2) Hospitals – 140bps margin contraction is expected in FY26E due to expansion, offset by an 80bps gain from cost optimization and 60bps from improved payor/case mix and higher occupancy; hospital revenues will grow organically in the low-to-mid teens, with new expansions contributing an additional Rs 10bn in FY27E
3) Apollo 24x7 - EBITDA break-even is reiterated for 2HFY26 at Rs 10bn quarterly GMV, with FY26 GMV expected to grow 25–30%. ESOP costs are guided at Rs 1bn for FY26, declining to Rs 300–330mn in FY27E. GMV increased by 17% YoY to Rs 8bn. Digital platform 24x7 added 2 million new users. Insurance business is currently partnered with 4 insurers, with plans to go onboard with another 4 insurance companies. Insurance revenue has doubled since its Q1FY26 launch, with a FY26E target of Rs 750m.
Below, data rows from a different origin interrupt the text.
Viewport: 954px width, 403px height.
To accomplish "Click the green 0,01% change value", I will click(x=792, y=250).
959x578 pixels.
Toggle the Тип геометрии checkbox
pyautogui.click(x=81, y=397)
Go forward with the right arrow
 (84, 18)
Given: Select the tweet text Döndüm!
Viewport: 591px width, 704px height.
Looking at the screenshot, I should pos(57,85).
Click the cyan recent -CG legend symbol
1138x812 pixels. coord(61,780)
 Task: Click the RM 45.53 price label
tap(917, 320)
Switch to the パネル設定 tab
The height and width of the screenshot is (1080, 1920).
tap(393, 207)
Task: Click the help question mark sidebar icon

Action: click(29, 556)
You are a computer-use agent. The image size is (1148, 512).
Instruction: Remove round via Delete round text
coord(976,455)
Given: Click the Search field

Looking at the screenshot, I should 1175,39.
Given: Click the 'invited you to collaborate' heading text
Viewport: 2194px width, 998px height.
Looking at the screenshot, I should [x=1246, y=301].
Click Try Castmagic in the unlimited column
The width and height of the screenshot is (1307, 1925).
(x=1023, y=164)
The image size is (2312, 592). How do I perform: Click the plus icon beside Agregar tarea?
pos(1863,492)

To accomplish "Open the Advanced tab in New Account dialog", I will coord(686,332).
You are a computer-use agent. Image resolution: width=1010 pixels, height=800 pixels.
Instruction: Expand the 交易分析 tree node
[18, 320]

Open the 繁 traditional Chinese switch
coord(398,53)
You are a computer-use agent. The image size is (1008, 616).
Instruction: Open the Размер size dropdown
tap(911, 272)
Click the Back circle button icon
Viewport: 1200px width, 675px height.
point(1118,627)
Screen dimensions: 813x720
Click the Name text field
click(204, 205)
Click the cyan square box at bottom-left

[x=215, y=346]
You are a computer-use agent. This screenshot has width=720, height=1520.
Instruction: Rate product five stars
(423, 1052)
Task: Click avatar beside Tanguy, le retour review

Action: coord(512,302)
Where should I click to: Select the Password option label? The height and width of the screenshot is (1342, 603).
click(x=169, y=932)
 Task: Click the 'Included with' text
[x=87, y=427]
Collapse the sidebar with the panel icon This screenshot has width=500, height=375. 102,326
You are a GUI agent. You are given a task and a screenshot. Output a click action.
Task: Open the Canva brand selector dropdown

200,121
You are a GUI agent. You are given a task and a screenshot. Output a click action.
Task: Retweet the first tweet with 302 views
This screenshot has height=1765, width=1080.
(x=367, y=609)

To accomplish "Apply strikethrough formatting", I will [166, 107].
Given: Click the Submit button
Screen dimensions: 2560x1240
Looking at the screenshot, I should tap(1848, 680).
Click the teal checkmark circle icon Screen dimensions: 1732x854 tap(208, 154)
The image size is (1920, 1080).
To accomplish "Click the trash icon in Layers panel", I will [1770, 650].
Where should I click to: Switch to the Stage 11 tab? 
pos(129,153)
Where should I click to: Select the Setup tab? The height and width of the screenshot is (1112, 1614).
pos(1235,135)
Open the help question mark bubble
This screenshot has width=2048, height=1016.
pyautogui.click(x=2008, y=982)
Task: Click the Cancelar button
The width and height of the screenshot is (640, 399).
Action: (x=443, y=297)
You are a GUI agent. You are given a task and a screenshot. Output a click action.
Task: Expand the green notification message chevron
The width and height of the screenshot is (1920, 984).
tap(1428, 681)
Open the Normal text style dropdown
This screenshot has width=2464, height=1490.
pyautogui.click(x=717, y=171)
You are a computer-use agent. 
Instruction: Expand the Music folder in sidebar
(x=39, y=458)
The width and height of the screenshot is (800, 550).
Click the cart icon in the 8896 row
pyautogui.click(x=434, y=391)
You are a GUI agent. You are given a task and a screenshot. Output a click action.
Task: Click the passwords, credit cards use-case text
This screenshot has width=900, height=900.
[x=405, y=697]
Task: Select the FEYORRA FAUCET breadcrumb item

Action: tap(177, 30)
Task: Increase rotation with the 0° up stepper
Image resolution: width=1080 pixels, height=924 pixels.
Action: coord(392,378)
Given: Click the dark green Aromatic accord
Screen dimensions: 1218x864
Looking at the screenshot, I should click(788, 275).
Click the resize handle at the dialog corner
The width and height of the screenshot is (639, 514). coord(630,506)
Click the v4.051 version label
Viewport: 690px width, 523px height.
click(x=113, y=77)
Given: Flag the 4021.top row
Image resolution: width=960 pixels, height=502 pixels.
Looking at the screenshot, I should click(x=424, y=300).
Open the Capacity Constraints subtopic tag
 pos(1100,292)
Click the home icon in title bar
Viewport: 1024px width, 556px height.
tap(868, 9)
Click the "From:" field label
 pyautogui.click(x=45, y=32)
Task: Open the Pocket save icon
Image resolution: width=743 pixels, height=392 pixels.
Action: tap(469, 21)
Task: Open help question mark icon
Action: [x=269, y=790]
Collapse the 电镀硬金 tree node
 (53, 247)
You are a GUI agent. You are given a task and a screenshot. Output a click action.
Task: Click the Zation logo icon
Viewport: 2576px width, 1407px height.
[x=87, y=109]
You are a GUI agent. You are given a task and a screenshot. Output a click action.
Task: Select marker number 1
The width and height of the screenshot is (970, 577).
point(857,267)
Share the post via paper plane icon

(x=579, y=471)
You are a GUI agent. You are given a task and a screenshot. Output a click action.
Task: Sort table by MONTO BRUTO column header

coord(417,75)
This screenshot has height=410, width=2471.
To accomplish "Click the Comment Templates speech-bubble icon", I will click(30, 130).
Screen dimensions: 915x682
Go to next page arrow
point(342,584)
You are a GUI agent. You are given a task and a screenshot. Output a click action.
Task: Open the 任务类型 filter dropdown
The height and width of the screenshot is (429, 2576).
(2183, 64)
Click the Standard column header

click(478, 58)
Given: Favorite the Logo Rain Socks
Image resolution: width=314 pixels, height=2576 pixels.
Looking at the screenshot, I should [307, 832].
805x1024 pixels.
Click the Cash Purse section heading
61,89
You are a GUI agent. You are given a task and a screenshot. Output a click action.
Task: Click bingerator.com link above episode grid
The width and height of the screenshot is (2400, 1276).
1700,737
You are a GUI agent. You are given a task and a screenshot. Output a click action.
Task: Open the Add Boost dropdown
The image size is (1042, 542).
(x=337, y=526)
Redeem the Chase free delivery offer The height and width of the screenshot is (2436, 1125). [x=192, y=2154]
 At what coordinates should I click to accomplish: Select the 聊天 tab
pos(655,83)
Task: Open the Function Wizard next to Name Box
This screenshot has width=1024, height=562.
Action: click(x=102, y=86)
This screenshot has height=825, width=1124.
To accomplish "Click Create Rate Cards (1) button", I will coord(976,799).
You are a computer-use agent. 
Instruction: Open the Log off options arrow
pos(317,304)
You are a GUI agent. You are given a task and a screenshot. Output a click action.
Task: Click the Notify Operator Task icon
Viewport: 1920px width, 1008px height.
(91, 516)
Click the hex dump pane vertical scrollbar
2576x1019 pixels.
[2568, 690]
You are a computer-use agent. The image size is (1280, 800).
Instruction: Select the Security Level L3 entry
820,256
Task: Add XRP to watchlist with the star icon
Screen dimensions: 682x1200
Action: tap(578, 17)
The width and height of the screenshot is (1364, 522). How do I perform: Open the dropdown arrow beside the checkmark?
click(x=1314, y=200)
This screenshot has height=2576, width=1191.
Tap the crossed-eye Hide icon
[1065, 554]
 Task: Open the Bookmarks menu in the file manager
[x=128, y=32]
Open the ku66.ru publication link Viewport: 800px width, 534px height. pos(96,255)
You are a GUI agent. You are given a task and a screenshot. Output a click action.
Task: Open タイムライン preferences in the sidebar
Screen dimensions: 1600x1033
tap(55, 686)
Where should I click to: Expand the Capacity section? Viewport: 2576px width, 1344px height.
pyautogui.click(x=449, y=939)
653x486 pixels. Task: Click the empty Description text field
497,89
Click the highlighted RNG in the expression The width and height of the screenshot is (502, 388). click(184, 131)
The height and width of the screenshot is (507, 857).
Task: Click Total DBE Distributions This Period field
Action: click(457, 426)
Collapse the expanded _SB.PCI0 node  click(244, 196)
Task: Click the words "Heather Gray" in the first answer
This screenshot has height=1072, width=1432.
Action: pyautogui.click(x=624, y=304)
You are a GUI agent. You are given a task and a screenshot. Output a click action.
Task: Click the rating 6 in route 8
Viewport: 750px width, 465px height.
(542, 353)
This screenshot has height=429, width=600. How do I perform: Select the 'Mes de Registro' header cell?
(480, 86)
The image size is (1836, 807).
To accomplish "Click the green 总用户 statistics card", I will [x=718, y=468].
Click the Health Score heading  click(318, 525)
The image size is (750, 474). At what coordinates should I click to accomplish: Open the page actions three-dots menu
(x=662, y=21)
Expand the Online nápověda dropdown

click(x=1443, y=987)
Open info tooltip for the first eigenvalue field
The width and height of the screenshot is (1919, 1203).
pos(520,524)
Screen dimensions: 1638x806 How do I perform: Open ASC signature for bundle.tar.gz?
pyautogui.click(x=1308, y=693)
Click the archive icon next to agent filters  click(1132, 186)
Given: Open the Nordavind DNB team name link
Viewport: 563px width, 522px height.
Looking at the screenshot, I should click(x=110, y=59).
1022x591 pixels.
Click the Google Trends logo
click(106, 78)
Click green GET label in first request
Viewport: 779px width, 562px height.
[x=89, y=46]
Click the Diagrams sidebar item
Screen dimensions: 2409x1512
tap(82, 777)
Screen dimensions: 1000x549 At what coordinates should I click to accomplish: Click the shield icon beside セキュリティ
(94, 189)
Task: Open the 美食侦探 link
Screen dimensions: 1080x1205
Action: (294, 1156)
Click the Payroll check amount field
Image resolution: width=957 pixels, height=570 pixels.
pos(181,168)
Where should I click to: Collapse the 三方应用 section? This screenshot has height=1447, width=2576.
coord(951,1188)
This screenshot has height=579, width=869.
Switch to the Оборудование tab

GMV-to-revenue conversion is expected to improve from 36–37% to 45–47% in FY27E as the insurance business scale up
4) HealthCo + Keimed – Reiterated combine target of Rs 250bn revenue with a 24% CAGR over FY25–27E, driven by +20% growth in Offline Pharmacy and Keimed, and 25–30% in 24x7. EBITDA margins of 7–8% to be supported by digital break-even, lower ESOP costs, and 40–50bps Keimed margin gains. Keimed merger to complete by 1QFY27.
5) Offline pharmacy – 596 net new stores were opened in FY25. Reiterated plans to open 600stores annually.
6) AHLL- Diagnostics revenue stood at Rs.1.3bn. expects high-teens revenue growth in Diagnostics, with 200–300bps margin improvement; long-term margin target of 20% driven by lab expansion and volume growth.